(THE PROBLEM):
In the data starting at the line that contains "This screenshot has width=977, height=550." and ending at the line that contains "Click the bullet", swap "dropdown" for "drop-down menu" and give those lines again with nothing else changed.
============
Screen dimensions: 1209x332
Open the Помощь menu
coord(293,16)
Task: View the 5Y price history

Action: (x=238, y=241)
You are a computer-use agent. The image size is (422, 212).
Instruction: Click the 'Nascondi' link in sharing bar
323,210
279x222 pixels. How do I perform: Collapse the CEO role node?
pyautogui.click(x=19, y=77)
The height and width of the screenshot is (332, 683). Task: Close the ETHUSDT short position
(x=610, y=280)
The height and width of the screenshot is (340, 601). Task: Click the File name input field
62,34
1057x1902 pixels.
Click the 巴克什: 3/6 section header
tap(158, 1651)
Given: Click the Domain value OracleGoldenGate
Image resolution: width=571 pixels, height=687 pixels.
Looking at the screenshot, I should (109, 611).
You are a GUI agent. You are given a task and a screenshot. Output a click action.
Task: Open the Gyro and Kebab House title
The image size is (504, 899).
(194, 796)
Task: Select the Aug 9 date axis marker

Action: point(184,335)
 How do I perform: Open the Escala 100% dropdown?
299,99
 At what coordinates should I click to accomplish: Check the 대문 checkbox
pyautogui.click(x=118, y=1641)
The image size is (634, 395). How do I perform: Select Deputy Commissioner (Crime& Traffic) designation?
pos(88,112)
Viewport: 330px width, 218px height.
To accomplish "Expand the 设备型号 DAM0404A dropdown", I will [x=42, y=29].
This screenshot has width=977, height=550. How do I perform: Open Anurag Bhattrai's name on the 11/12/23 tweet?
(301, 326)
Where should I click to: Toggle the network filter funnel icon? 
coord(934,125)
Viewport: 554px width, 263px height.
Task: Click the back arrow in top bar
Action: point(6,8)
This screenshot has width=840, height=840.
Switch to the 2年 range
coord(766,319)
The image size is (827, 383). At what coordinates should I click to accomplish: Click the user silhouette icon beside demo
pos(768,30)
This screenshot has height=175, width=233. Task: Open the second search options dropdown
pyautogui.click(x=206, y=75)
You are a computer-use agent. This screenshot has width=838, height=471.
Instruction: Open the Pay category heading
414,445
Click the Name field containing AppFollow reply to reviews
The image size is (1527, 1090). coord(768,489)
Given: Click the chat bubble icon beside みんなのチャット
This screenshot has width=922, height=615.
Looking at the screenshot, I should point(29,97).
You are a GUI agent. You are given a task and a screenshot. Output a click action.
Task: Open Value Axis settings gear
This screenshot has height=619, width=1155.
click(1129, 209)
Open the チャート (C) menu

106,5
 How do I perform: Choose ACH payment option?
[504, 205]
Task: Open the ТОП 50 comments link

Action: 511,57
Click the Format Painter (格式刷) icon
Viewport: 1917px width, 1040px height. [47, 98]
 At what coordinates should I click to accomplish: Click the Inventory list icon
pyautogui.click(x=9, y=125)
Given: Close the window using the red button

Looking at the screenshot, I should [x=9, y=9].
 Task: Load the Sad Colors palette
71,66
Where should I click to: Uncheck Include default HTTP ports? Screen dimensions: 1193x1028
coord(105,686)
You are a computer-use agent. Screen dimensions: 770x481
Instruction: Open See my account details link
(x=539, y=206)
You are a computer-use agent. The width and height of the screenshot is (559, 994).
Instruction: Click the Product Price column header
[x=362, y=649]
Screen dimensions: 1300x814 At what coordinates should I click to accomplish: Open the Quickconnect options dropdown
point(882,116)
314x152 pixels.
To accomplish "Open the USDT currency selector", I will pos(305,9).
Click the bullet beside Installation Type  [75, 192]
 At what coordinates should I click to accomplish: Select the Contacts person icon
============
(ANSWER IN FULL):
This screenshot has width=977, height=550. How do I perform: Open Anurag Bhattrai's name on the 11/12/23 tweet?
(301, 326)
Where should I click to: Toggle the network filter funnel icon? 
coord(934,125)
Viewport: 554px width, 263px height.
Task: Click the back arrow in top bar
Action: point(6,8)
This screenshot has width=840, height=840.
Switch to the 2年 range
coord(766,319)
The image size is (827, 383). At what coordinates should I click to accomplish: Click the user silhouette icon beside demo
pos(768,30)
This screenshot has height=175, width=233. Task: Open the second search options drop-down menu
pyautogui.click(x=206, y=75)
You are a computer-use agent. This screenshot has width=838, height=471.
Instruction: Open the Pay category heading
414,445
Click the Name field containing AppFollow reply to reviews
The image size is (1527, 1090). coord(768,489)
Given: Click the chat bubble icon beside みんなのチャット
This screenshot has width=922, height=615.
Looking at the screenshot, I should point(29,97).
You are a GUI agent. You are given a task and a screenshot. Output a click action.
Task: Open Value Axis settings gear
This screenshot has height=619, width=1155.
click(1129, 209)
Open the チャート (C) menu

106,5
 How do I perform: Choose ACH payment option?
[504, 205]
Task: Open the ТОП 50 comments link

Action: 511,57
Click the Format Painter (格式刷) icon
Viewport: 1917px width, 1040px height. [47, 98]
 At what coordinates should I click to accomplish: Click the Inventory list icon
pyautogui.click(x=9, y=125)
Given: Close the window using the red button

Looking at the screenshot, I should [x=9, y=9].
 Task: Load the Sad Colors palette
71,66
Where should I click to: Uncheck Include default HTTP ports? Screen dimensions: 1193x1028
coord(105,686)
You are a computer-use agent. Screen dimensions: 770x481
Instruction: Open See my account details link
(x=539, y=206)
You are a computer-use agent. The width and height of the screenshot is (559, 994).
Instruction: Click the Product Price column header
[x=362, y=649]
Screen dimensions: 1300x814 At what coordinates should I click to accomplish: Open the Quickconnect options drop-down menu
point(882,116)
314x152 pixels.
To accomplish "Open the USDT currency selector", I will pos(305,9).
Click the bullet beside Installation Type  [75, 192]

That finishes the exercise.